EXERCISE BRIEF: Copy the entries again, starting with the line containing "Given: Expand the side panel chevron arrow" and going through the end of the entries, with "side panel" swapped for "sidebar" and nothing else changed. Leave the pictures out.

DATASET CONTENT:
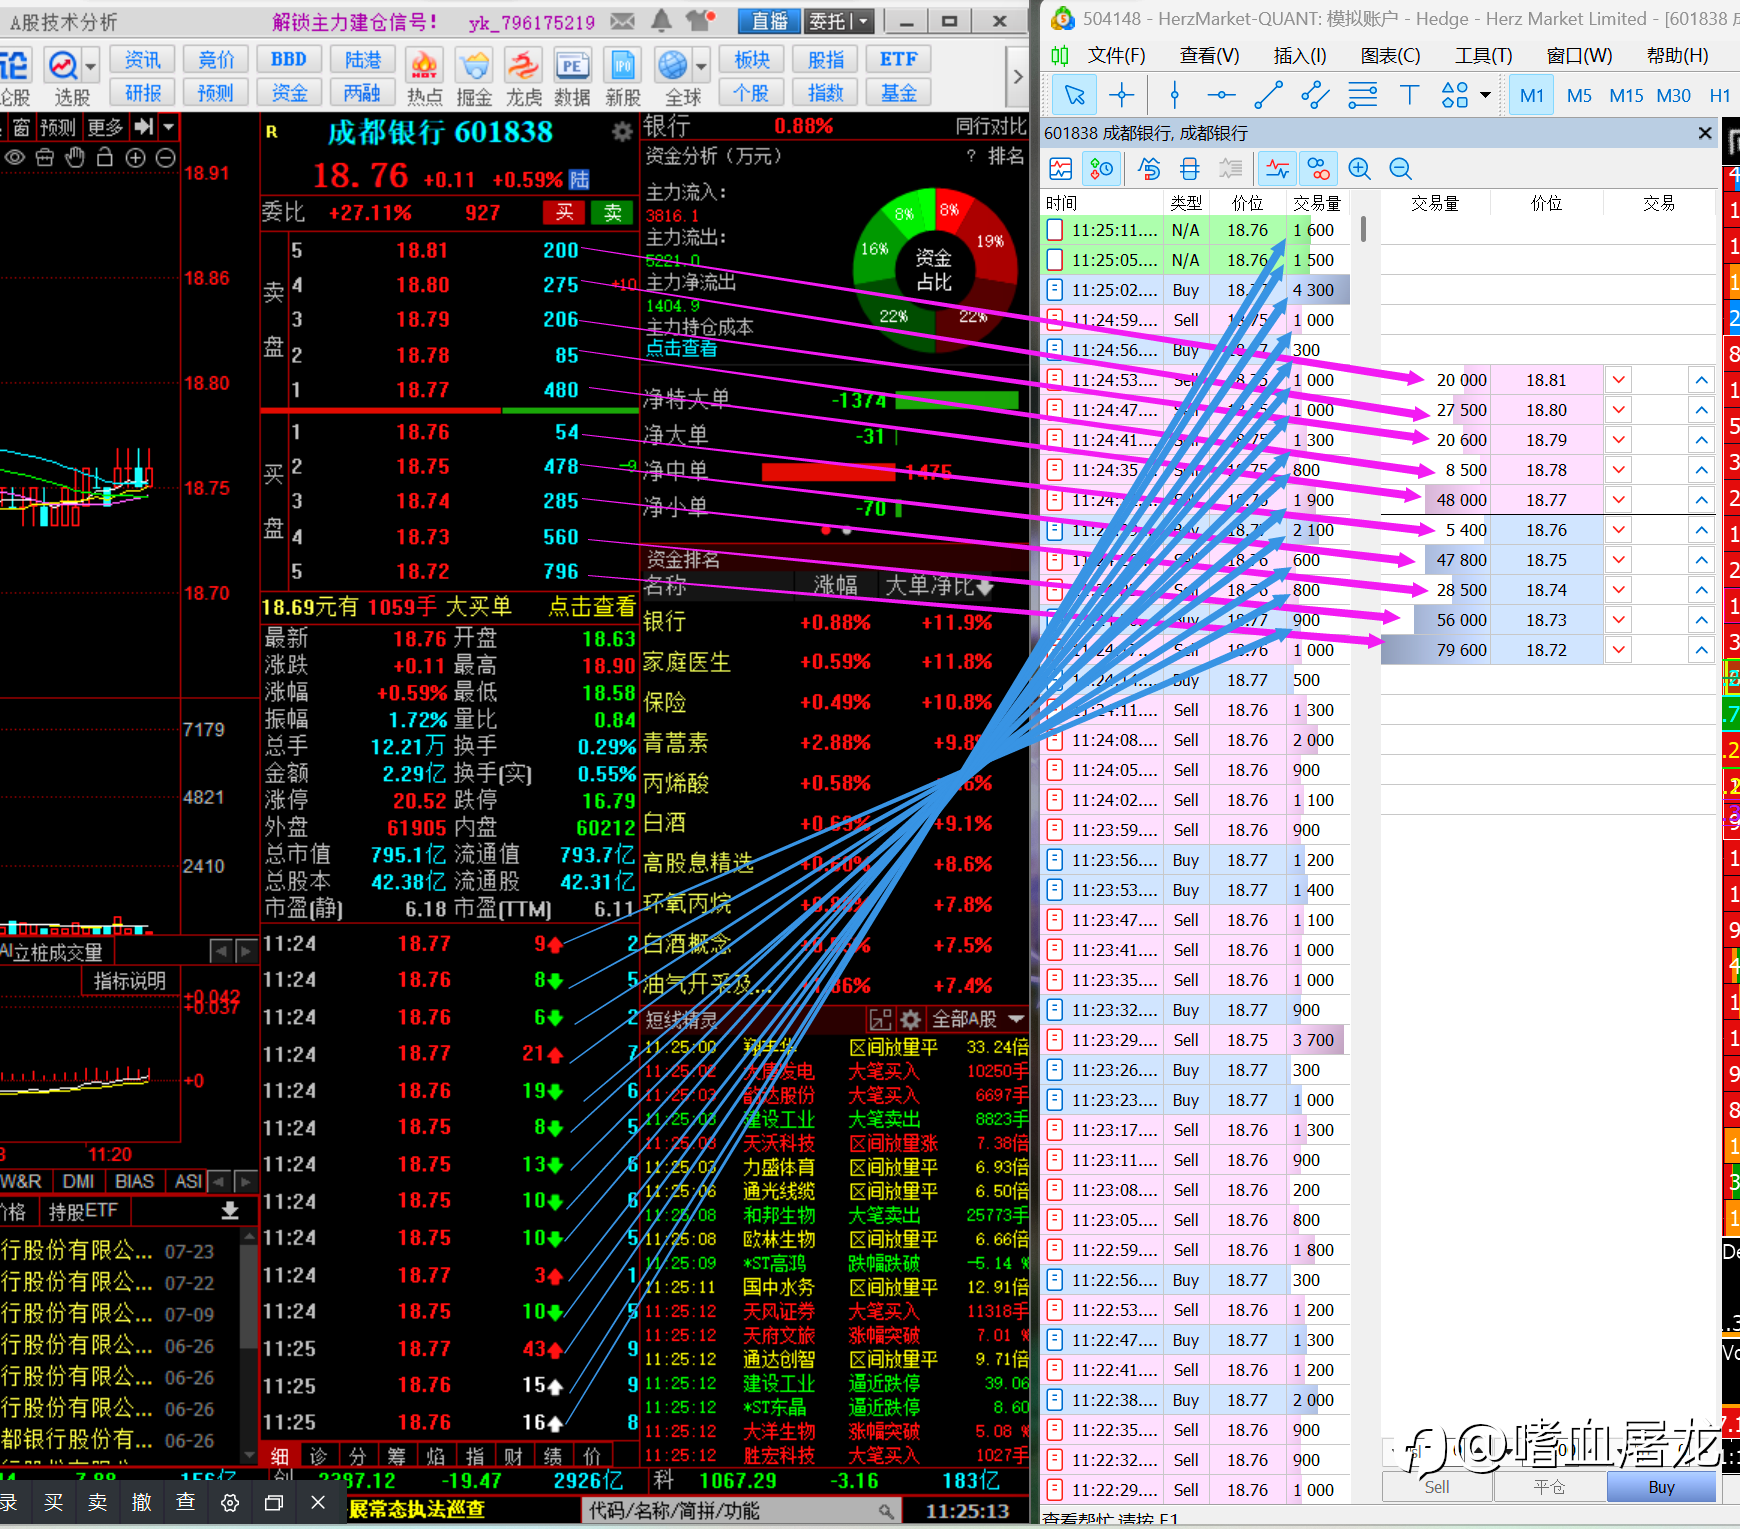This screenshot has width=1740, height=1529.
Task: Toggle the lock icon on chart toolbar
Action: pos(105,158)
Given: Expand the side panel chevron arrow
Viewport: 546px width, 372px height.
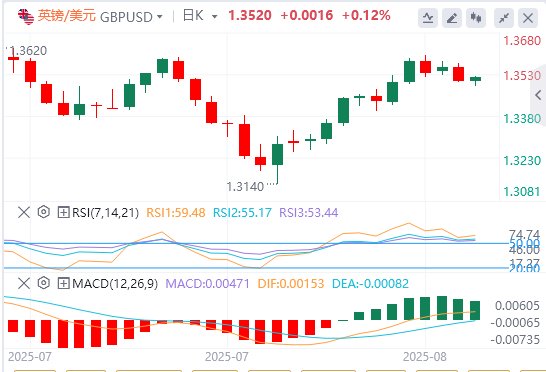Looking at the screenshot, I should (x=538, y=95).
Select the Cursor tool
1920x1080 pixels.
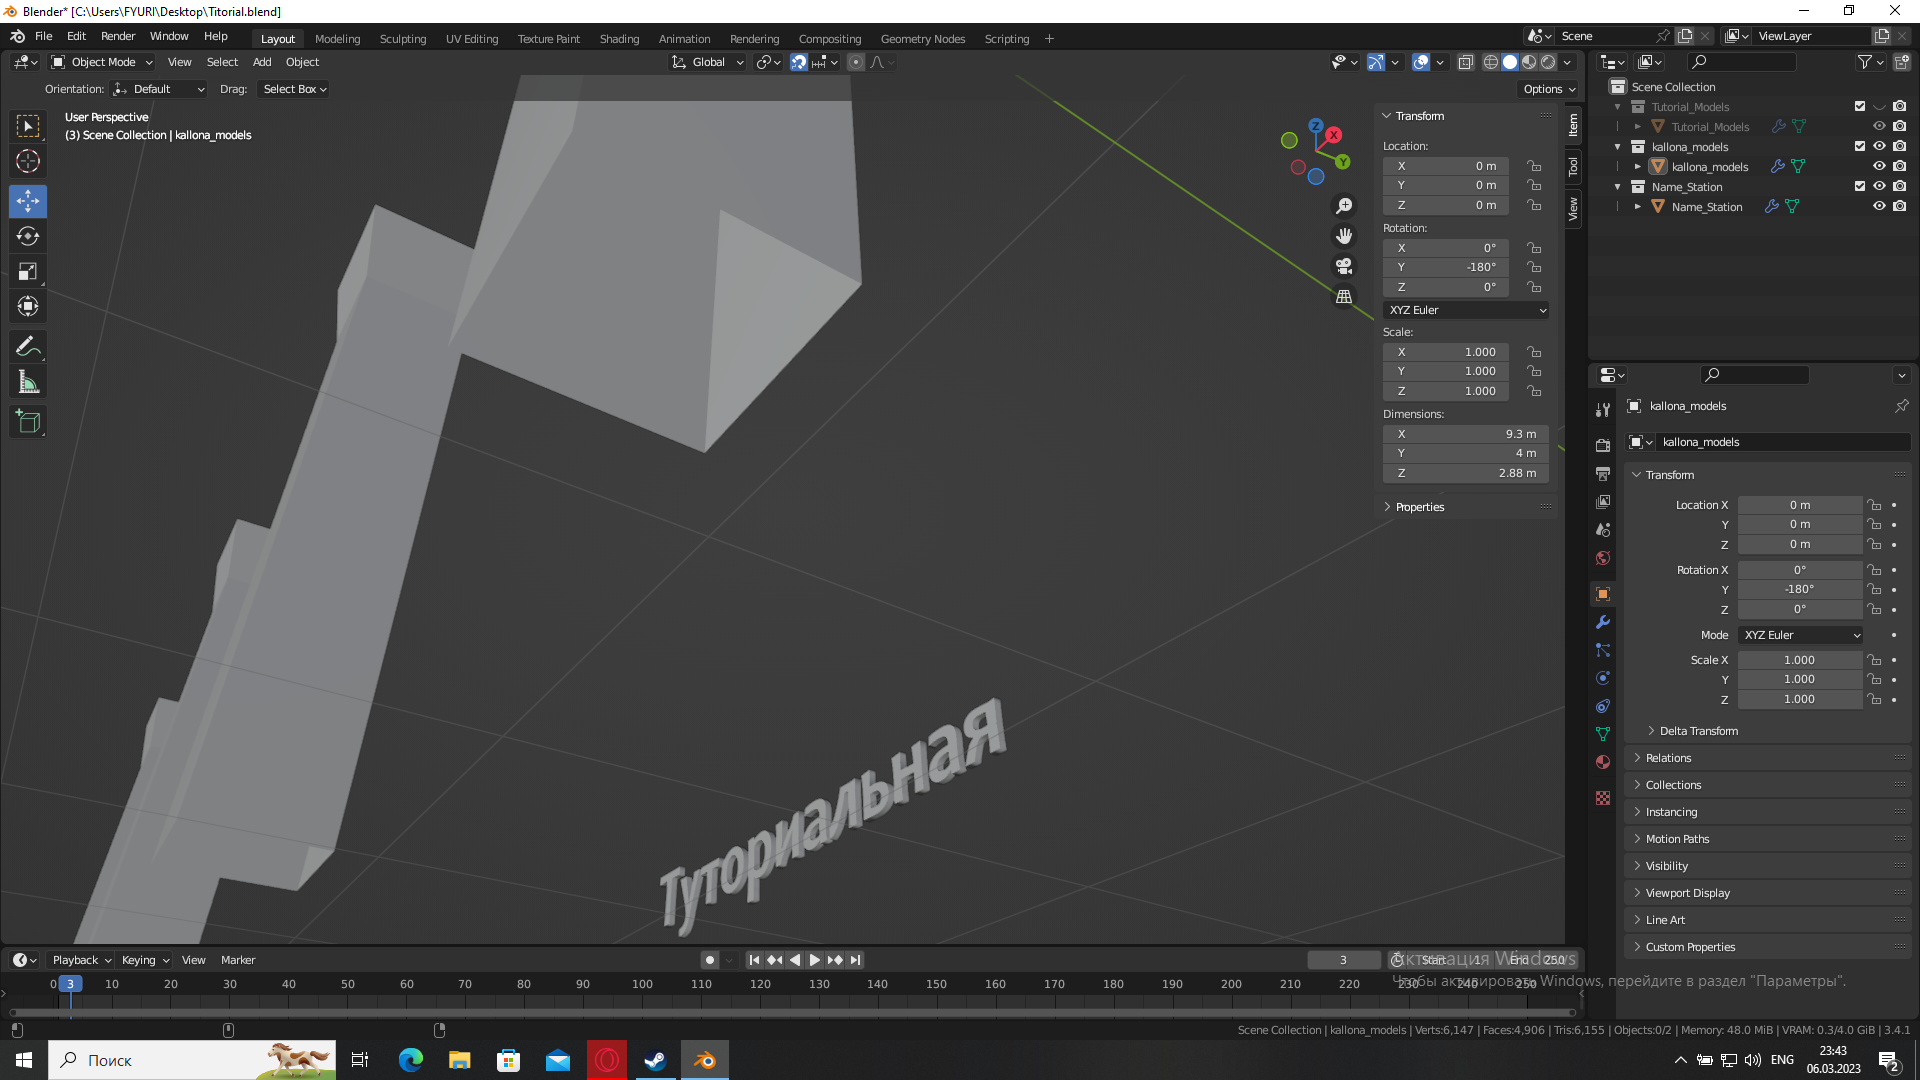(x=28, y=161)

EXERCISE ANSWER:
Given: Expand the sidebar chevron arrow
Viewport: 546px width, 372px height.
Looking at the screenshot, I should (x=538, y=95).
Select the Cursor tool
1920x1080 pixels.
(x=28, y=161)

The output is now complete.